Rubric data is ordered categorical data and, as such, can not be used to find averages or other numerical statistics. See this post for details. And yet, our (my) instincts are that measures of human behavior must lie on some sort of numerical continuum and be normally distributed. This is the premise of the following exploration.
The idea is that the measured underlying behavior could be ideally rated on a continuous scale and that our rubric criteria divides the scale into intervals. Thus, in these figures the underlying behavior is depicted as the blue normal curve and our rubric divides the number line into intervals by establishing cut-points, the black dots.
The histogram thus represents the frequencies in each interval. As can be seen, the rubric assigning D, C, B and A could break up the line unevenly in many different ways. The question becomes, can we recover the parameters of the blue line from the given histogram? The answer will be yes – if we can tolerate some error.
My research scheme was therefore, after setting a normal curve (mean [mu] and standard deviation [sd]), to define a set of cut-points and generate a histogram. Then use the cut-points to get numerical values representing the categories. Use the R function, fitdistr(), to recover mu and sd. Repeat 10,000 times. Change the cut-points and try again.
Since the scale is arbitrary, I chose it to be the standard deviation of the given normal distribution which fixed to be one. I used a mu of 2.5 since I have been addressing a rubric scale of 1, 2, 3 and 4. The problem became: How does varying the cut-points affect the recovery of the mean? The answer was that we can get fairly close.
The key was devising a way to attach numerical values to each category. Let d1, d2 and d3 be the cut-points. Then the numerical value of the two inner bars was assigned to be (d1+d2)/2 and (d2+d3)/2. Define le as the “limit” of the left end bar. In point of fact, the continuum extends infinitely in the left direction but I set it to be d1-sd*(1.5), one and a half standard deviations to the left of d1. The value for the leftmost bar became (le+d1)/2. Similarly I set re to be d3+sd*(1.5), and the value for the rightmost bar to be (d3+re)/2.
Other details. The histogram represents a sample size of 100. I used the R function fitdistr() to find a parameters for a normal distribution since I knew where the data came from. For that reason I did not do any normality checks. fitdistr() actually gives error bounds but I preferred to just do 10,000 samples.

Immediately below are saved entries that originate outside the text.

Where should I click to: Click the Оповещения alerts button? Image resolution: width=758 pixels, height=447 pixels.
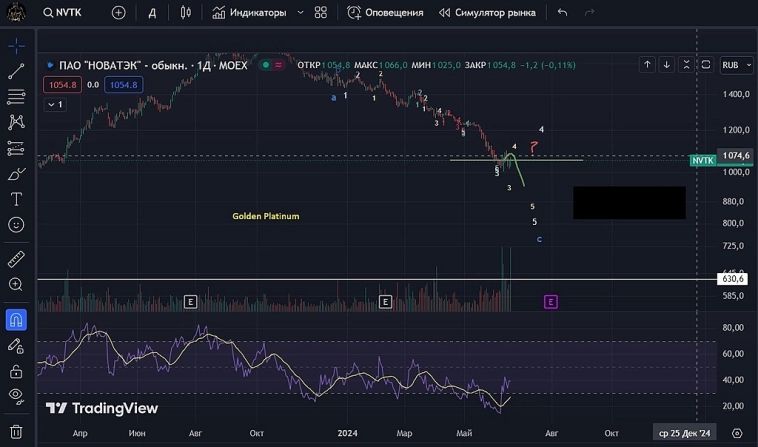(x=385, y=13)
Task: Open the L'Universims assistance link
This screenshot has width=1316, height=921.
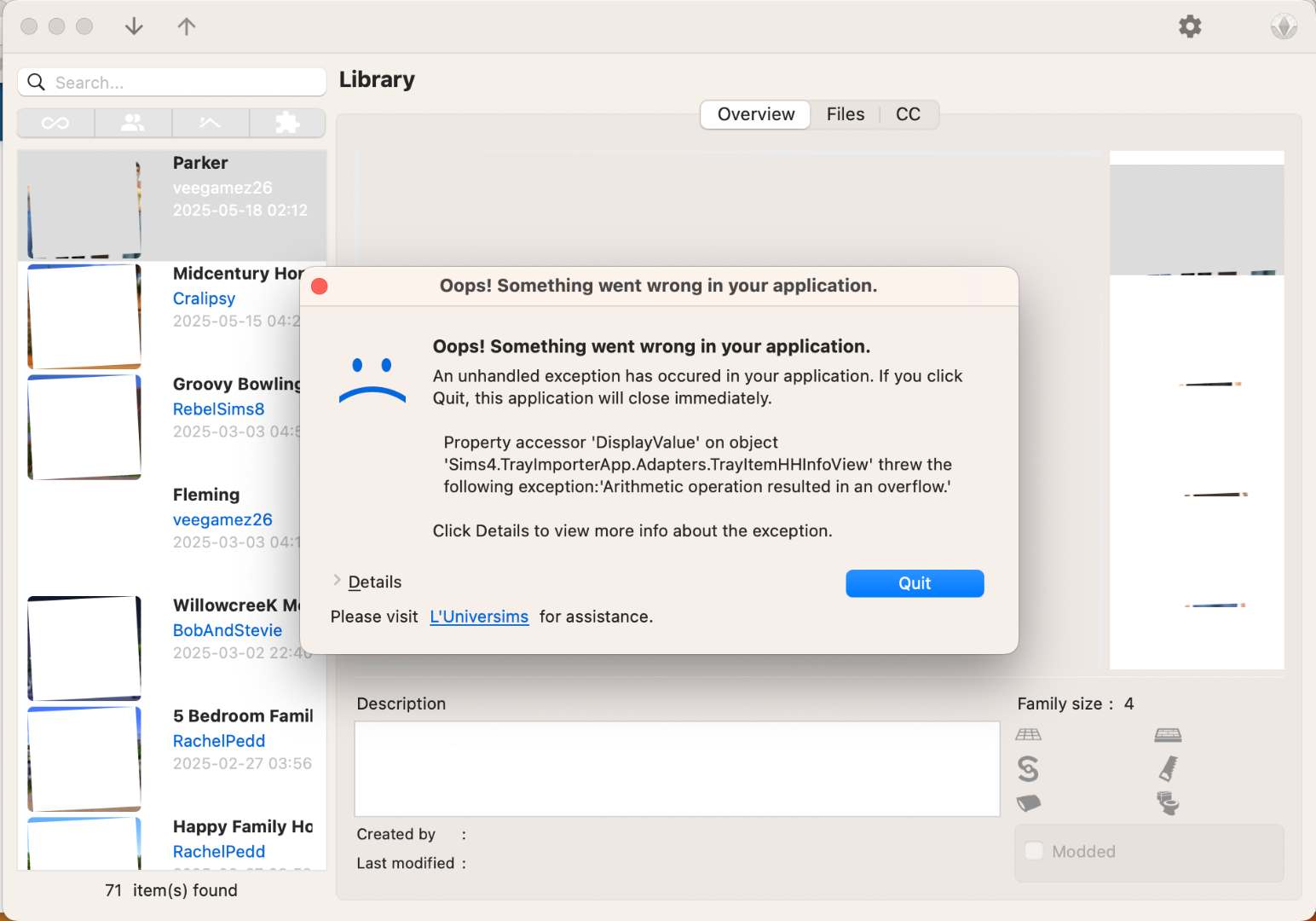Action: (x=479, y=617)
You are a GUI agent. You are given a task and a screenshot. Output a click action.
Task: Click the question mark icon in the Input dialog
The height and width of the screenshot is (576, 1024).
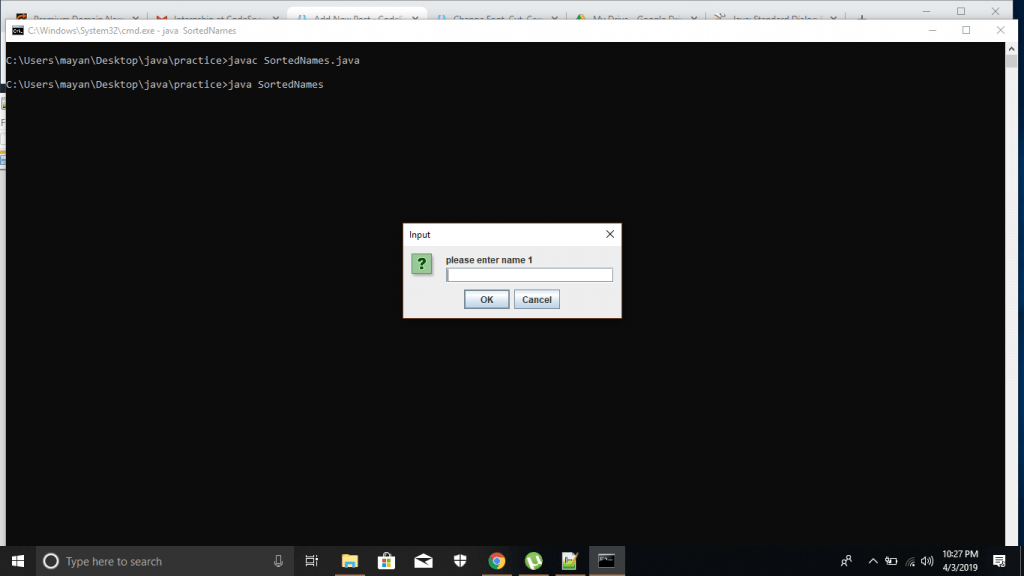(x=421, y=264)
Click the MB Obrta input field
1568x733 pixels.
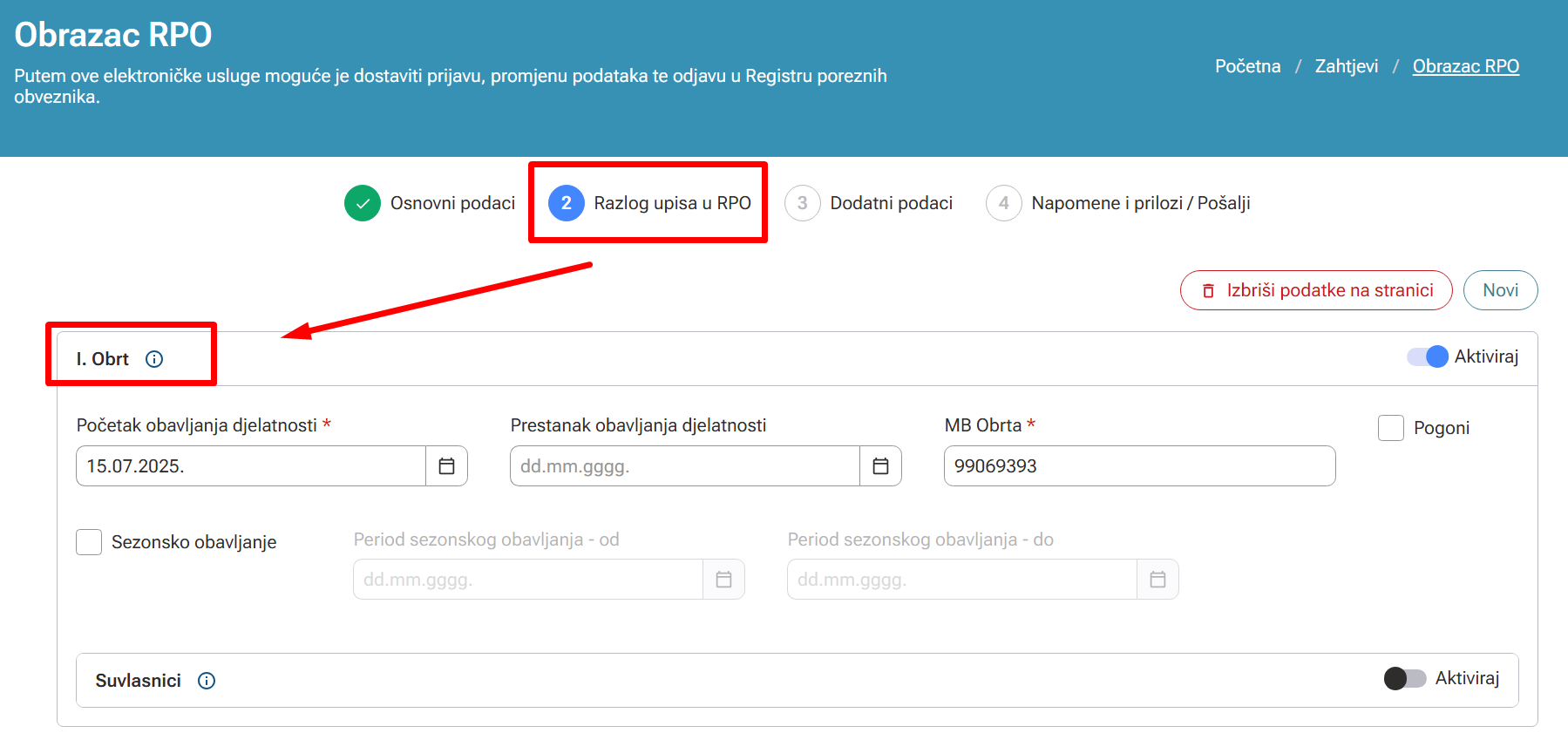pos(1139,466)
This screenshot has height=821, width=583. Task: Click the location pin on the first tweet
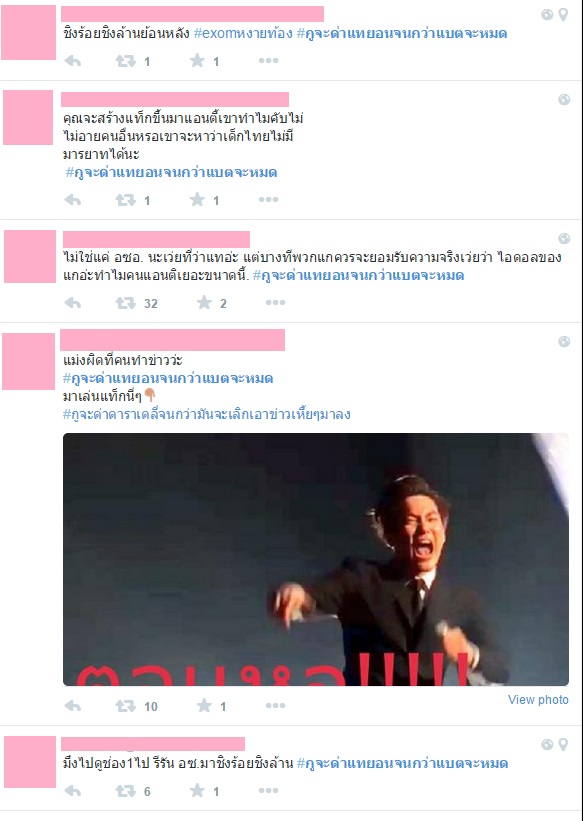(563, 15)
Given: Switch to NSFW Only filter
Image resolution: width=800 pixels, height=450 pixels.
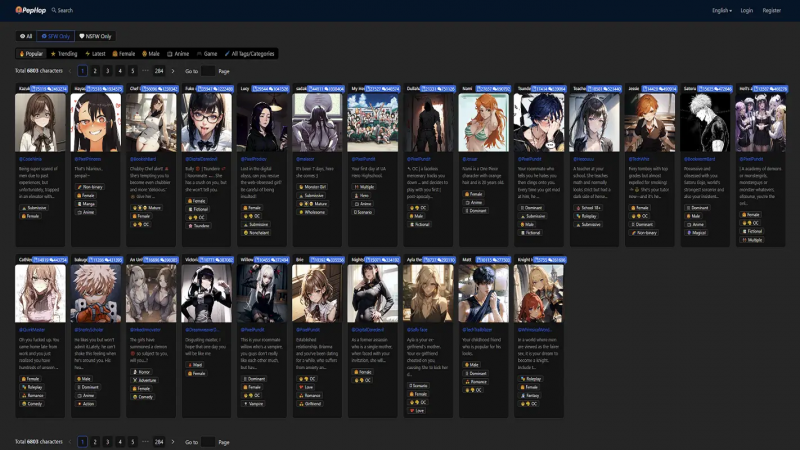Looking at the screenshot, I should [x=96, y=36].
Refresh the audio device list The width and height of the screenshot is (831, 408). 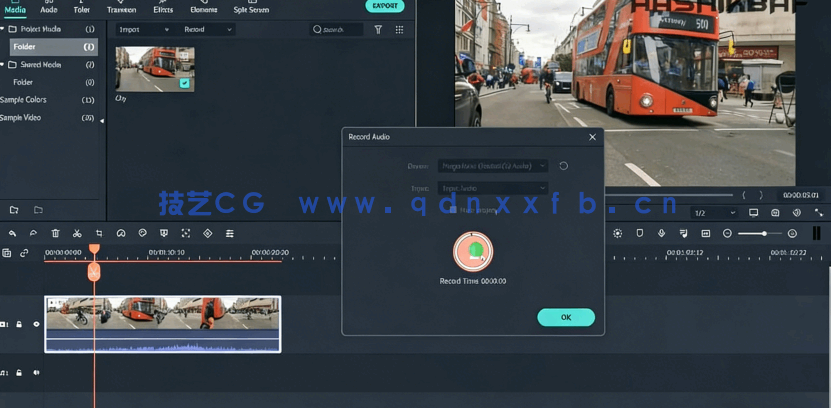(563, 166)
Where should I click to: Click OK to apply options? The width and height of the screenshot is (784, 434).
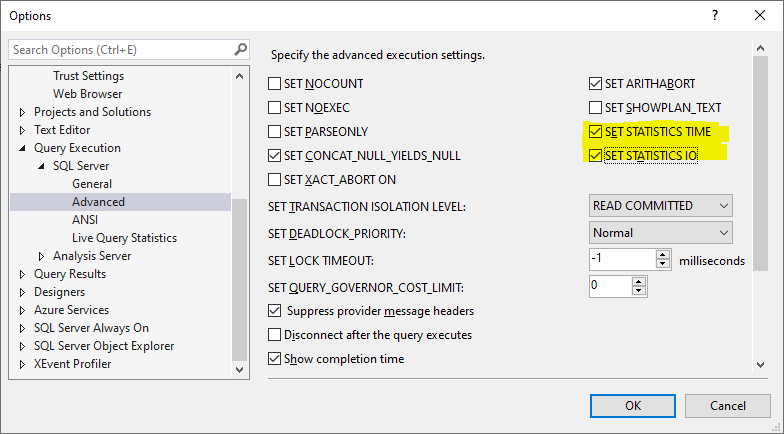pyautogui.click(x=633, y=406)
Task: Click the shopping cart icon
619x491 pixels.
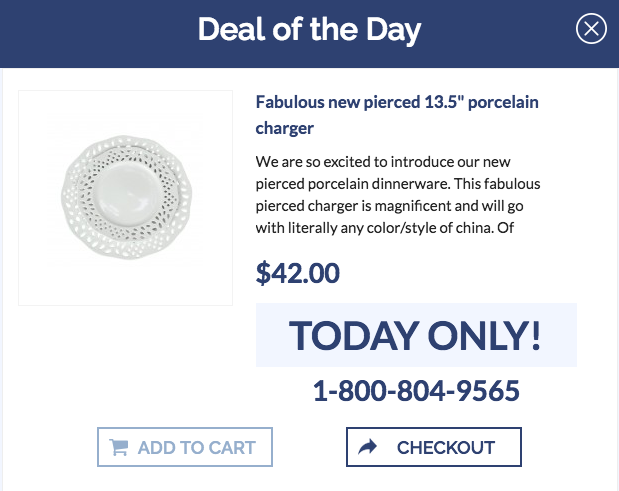Action: (x=119, y=447)
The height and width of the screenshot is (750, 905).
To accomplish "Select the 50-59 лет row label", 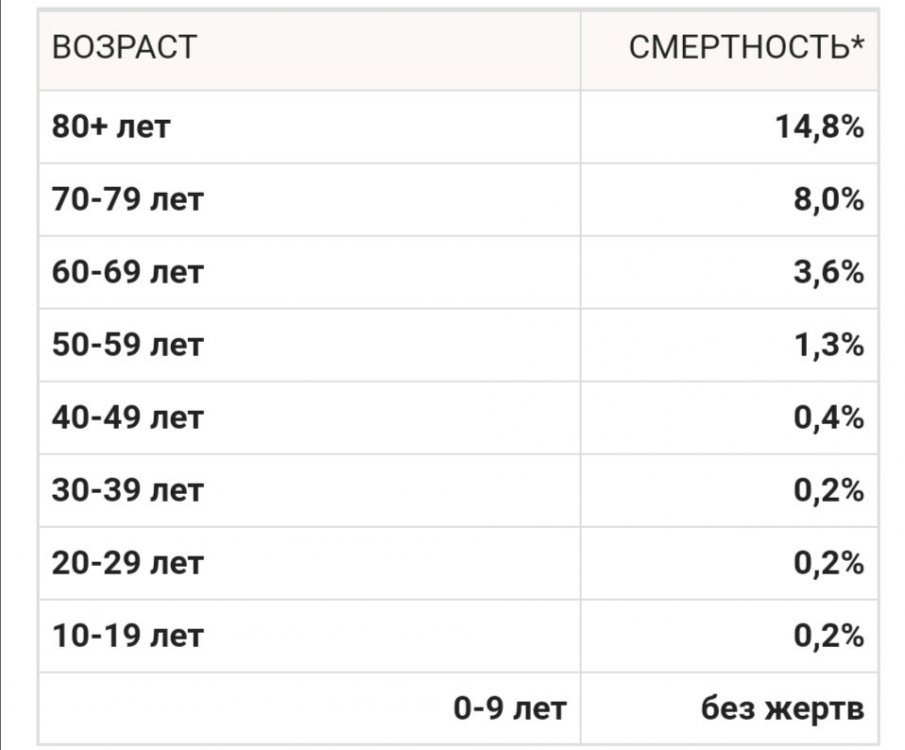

The following table has the results of the experiments. Note that even with a fairly wide variation of cut-points, we still get close to the underlying mu of 2.5.
From the table, it looks like a reasonable scheme to compute a mean for the underlying distribution on an arbitrary scale could be devised. First devise a set of cut-points using a scale that you want for the standard deviation. Calculate representative numbers for each category. Pass the information to fitdistr() and report mu with the error. For example here is the result for some data I have been looking at.
The cut-points were calculated assuming the expected results that 70% of our seniors would lie in the two rightmost categories and that 7.5% would be in each of the outermost categories. When simulated this yielded a mu of 2.56. In other words the crude method I used to calculate values for the categories yielded a slight plus average. From the table, I think it is fair to say that in cases 4, 6 and 7 our students did not meet our expectations and in case 5 they exceeded our expectations.
In sum, this exploration turned out to be a pleasant diversion from my intention to model rubric data. At best the results offer a way of quantifying the results with one number that has more justification than just taking an average of rubric numbers.
A note on the method. I built my R program to read and write from a CVS file. This allowed me to set the experimental values on a line with comments and get back on the same line the results including the file name of the associated graph.